# [Your task]
Substitute "Where do I tap to" for "Where should I click to" wherever it occurs in the rows and reproduce them with nothing else changed. Leave the pictures out of your answer.

# [Page and screen pointing data]
[start]

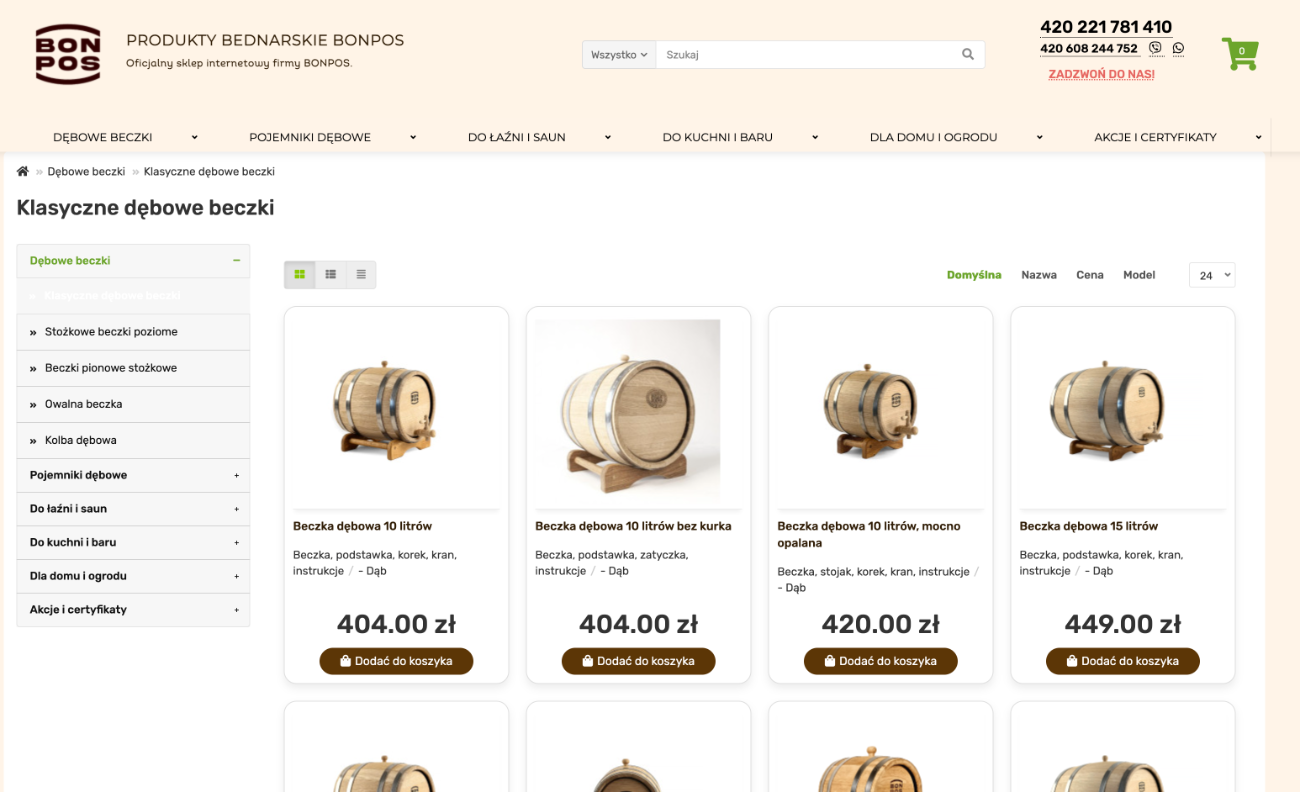Screen dimensions: 1300x792
Task: Add Beczka dębowa 15 litrów to the cart
Action: tap(1123, 661)
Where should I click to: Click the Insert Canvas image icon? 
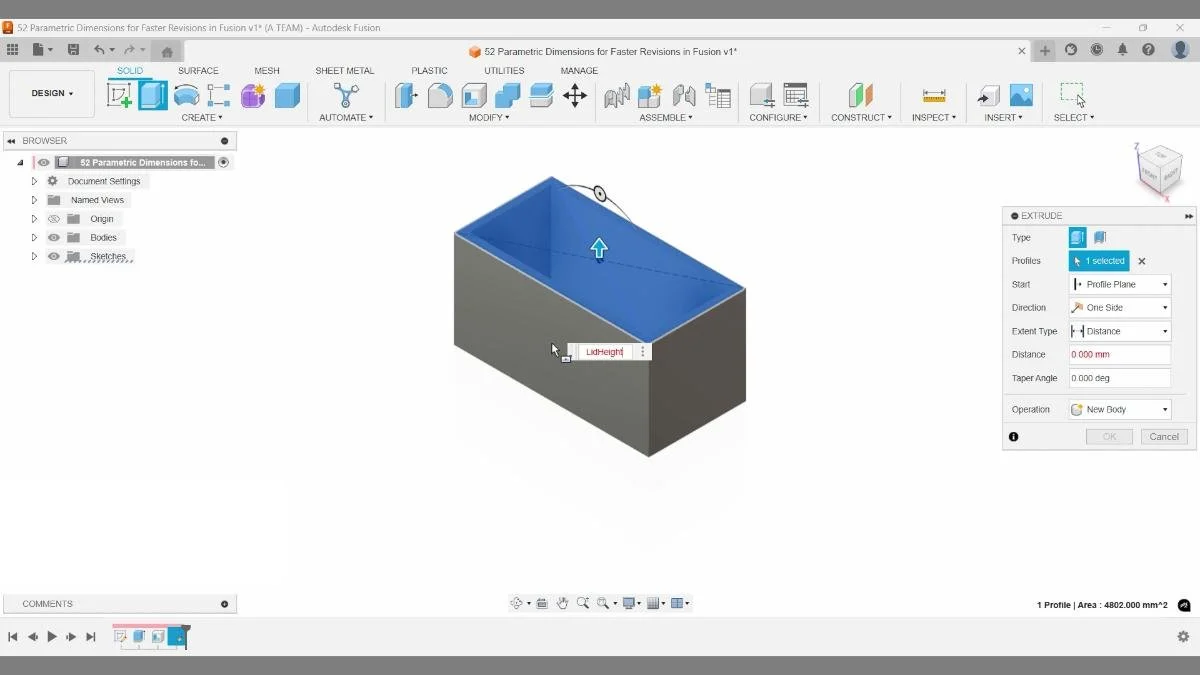1021,95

[end]

# [Answer to the task]
Screen dimensions: 1300x792
Task: Add Beczka dębowa 15 litrów to the cart
Action: tap(1123, 661)
Where do I tap to: Click the Insert Canvas image icon? 
1021,95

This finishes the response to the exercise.